The core idea promulgated in the book is the variety of ways to accomplish prototype modeling. Tony emphasizes, and states it more than once, that prototype modeling is much more than building accurate models of prototypes. Prototypical choices of layout locale and structures, as well as prototypical kinds of trains and train operation, along with consistency of era, are also important parts of the idea.
The book chapters suggest how wide-ranging the content is. The book has an Introduction and nine chapters. They are titled
as follows: What is “prototype modeling?”, Choosiing a prototype to
model, What time is it?, Structures and scenes that look the part,
Putting the (iron) horse before the cart, Modeling jobs, Prototypical
approach to layout design, Coping with space constraints, and Prototype
The breadth of content is suggested by the chapter titles, but probably they can’t convey the depth. This is one of Tony’s strengths for me, the depth of thought that comes from so many years in the hobby, and from jobs like editing Railroad Model Craftsman, before becoming a Model Railroader columnist. And as I said, he conveys his thoughts clearly and convincingly. Not that I agree with every point, only that every one, for me at least, is definitely thought-provoking.
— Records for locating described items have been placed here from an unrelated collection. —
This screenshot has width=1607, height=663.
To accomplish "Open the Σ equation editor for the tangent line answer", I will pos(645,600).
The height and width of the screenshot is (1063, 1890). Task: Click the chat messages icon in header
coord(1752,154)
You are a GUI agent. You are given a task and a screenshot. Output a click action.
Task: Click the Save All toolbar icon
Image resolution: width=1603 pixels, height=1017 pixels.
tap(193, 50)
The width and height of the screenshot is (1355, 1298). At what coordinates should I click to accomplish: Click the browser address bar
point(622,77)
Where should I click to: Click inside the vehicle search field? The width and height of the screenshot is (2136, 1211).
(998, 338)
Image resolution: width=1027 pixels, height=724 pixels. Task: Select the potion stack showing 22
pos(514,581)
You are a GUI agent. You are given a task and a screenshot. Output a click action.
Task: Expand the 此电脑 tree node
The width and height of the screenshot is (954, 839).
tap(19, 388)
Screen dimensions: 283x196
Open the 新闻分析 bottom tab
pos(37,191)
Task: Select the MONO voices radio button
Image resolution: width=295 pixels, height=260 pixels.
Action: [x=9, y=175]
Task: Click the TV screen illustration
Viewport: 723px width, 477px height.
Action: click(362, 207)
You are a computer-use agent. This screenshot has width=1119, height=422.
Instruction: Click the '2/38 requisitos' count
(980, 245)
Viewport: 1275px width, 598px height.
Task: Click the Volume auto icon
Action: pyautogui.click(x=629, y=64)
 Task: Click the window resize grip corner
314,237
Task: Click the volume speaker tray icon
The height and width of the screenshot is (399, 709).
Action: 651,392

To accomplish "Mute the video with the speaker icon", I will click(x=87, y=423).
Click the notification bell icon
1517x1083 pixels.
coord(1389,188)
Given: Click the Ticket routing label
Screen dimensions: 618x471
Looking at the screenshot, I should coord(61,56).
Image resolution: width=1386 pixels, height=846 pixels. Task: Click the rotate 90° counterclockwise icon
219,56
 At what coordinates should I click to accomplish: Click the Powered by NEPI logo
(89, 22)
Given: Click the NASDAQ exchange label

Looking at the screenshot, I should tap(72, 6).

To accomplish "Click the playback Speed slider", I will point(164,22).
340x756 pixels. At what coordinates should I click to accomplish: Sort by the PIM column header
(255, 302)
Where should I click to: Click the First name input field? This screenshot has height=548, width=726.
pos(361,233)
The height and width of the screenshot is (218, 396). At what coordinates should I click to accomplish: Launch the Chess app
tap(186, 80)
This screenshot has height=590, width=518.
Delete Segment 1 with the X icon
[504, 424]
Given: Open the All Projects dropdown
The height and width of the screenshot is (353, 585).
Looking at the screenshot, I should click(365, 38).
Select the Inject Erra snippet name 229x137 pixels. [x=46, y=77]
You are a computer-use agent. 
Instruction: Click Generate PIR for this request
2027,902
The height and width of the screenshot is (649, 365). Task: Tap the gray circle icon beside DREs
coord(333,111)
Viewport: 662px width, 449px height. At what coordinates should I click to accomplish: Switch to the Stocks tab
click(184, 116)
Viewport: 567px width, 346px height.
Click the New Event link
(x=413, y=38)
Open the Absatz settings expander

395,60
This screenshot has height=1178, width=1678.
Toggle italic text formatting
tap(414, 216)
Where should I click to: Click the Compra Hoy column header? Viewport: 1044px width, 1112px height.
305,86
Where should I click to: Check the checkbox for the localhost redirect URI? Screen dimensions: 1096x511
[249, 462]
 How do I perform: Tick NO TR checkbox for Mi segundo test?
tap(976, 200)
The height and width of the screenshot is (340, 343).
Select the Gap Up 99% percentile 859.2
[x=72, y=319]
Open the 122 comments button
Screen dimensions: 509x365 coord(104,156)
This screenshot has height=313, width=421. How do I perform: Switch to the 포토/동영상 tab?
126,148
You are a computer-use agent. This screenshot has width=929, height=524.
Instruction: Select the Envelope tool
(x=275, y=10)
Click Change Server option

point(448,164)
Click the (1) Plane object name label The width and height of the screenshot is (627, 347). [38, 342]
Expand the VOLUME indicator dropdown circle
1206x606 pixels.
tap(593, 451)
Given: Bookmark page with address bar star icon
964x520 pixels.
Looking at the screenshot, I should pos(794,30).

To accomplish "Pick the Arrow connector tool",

Even more than most of Tony’s books, and because of the sheer breadth of the subject matter here, this one could certainly be subtitled “the wit and wisdom of Tony Koester.” It’s an impressive and memorable book, and as you can tell, I like it and recommend it unreservedly. If you don’t already have a copy, it’s worth making the effort to find one, either on line or in a shop with slow sales (as I did). But get one.